I took no notice of this. “Lesley, something kind of funny’s happened … something that I can’t explain.”
“I believe you.” Lesley held my mobile out to me. “Here. I took it out of your locker. Call your mother now, right away.”
“Lesley, she’s at work. I can’t just—”
“Call her! You’ve gone back into the past three times now, and I saw you do it with my own eyes the third time. All of a sudden you simply weren’t there! It was really terrible! You must tell your mum, this minute, so that nothing else awful will happen to you. Please.” Did Lesley actually have tears in her eyes?
“That freckled girl is in a dramatic mood today,” commented James.
I took the mobile from Lesley and breathed deeply.
“Please,” Lesley begged.
My mother worked in the administrative office of St. Bartholomew’s Hospital. I dialed the number of her direct line, looking at Lesley.

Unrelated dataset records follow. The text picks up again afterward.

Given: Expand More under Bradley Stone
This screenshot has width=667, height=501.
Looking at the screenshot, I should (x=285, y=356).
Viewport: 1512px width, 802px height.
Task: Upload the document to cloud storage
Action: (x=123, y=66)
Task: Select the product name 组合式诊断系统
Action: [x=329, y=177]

She nodded and tried to smile.
“Gwyneth?” Mum had obviously recognized my mobile number on her display. She sounded worried. I’d never, ever called her from school before. “Is something the matter?”
“Mum … I’m not feeling too good.”
“Are you sick?”
“I don’t know.”
“Maybe you’ve caught that cold that’s going around at the moment. I tell you what, go home, go to bed, and I’ll leave work early today. Then I’ll squeeze you some fresh orange juice and make a warm compress for your throat.”
“Mum, it’s not a cold. It’s worse. I—”
“Maybe it’s the smallpox,” said James.
Lesley looked at me encouragingly. “Go on!” she said under her breath. “Tell her.”